The NCAA guidance is similar for trans female athletes like Thomas, though it requires that trans women receive testosterone suppression treatment for at least one year in order to compete on women’s teams. 

Thomas declined an interview but said on the podcast SwimSwam that she had been on hormone therapy for over 2 ½ years by the time she began competing on the women’s team in November. 

In response to growing criticism of Thomas over the past few weeks, both the Ivy League and Penn released statements in support of her. Both cited the fact that Thomas has complied with and exceeded the NCAA guidelines.

But some critics say the guidance is the issue.

“A few years of testosterone blockers and estrogen doesn’t change the fact that she will have more powerful muscles, a larger heart and greater lung capacity than a biological woman,” Erika Brown, a two-time Olympic medalist in swimming, wrote on her Instagram stories last month, according to SwimSwam.

The science on whether trans female athletes have a competitive advantage over cisgender women is limited and mixed. Joanna Harper, a visiting fellow for transgender athletic performance at England’s Loughborough University who published the first performance analysis of trans athletes in 2015, told NBC News last month that trans women will maintain some advantages after hormone therapy, but every person is different. 

“I have seen trans athletes who undergo transition — and either because they don’t adapt well to the change in their testosterone levels, or they had trouble with the medication, or perhaps their life focus changes somewhat — who are not nearly as successful after transition as they were before,” Harper said. “And we’re never going to hear in the media of those trans women who are less successful after transition than they were before because they’re not successful.”

She said the NCAA’s guidelines for trans female athletes is “perfectly reasonable” and that it “will result in meaningful competition between trans women and cis women.”

Some critics of the NCAA policy, including Nancy Hogshead-Makar, chief executive of women’s sports advocacy organization Champion Women, argue that there might be enough trans athletes in some sports to allow for a category just for trans people.

But Harper disagreed with that and noted that trans women are still greatly underrepresented in the NCAA. ​​She said there are more than 200,000 women who compete in the NCAA every year, and trans people make up about 1 percent of the population. If they were proportionally represented in the NCAA, there should be about 2,000 trans women competing, but she estimated that there are less than 100 each year.

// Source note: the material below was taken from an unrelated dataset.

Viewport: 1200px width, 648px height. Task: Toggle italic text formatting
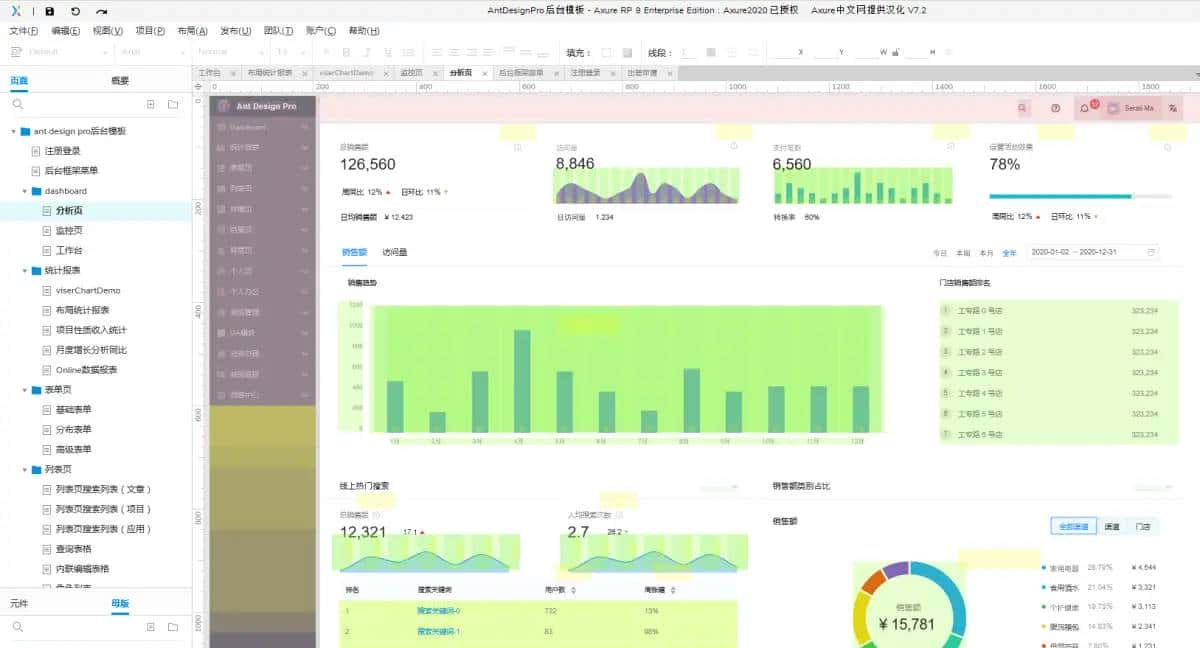pos(367,51)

Advocates say much of the criticism of Thomas is rooted in transphobia and misinformation, fueled in part by an ongoing political debate. Last year, more than two dozen states considered bills that would ban trans student-athletes at the K-12 and college levels from playing on school sports teams that align with their gender identity, as opposed to their assigned sex at birth. ​​Ten states — nine just last year — enacted such measures.

Joanna Hoffman, communications director at Athlete Ally, said transgender athletes deserve respect, kindness and equal access to sports. 

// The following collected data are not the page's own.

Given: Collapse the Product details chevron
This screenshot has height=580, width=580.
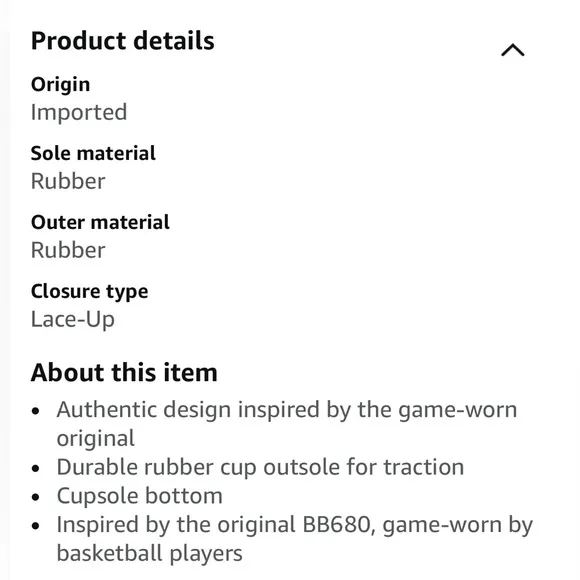Looking at the screenshot, I should (512, 50).
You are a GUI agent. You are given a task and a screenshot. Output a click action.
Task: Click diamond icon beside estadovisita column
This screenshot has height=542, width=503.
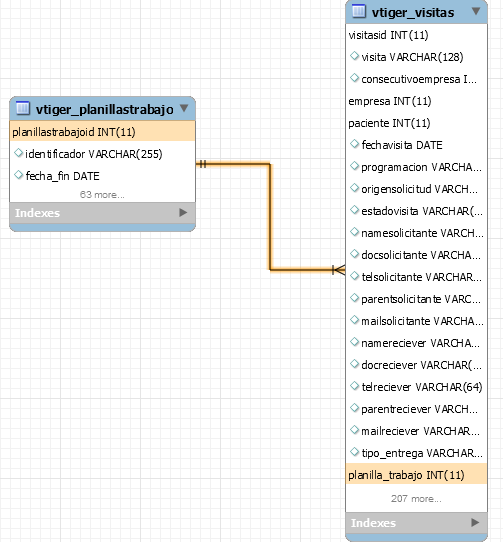pos(354,210)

“Both Lia and Iszac are in full compliance with NCAA guidelines for transgender athlete participation and have support from the Ivy League and their respective universities,” Hoffman said in an email. “To imply that there is a single magic bullet that guarantees success in any sport undermines hardworking, diligent athletes who have dedicated their lives to their sport. If we truly want to strengthen women’s sports, we need to address the documented challenges women athletes face: woefully unequal pay, lack of women in leadership positions at all levels of sport, uneven implementation of Title IX at institutions across the country, and rampant sexual harassment and abuse. Transgender women athletes are not and have never been a threat to women sports.”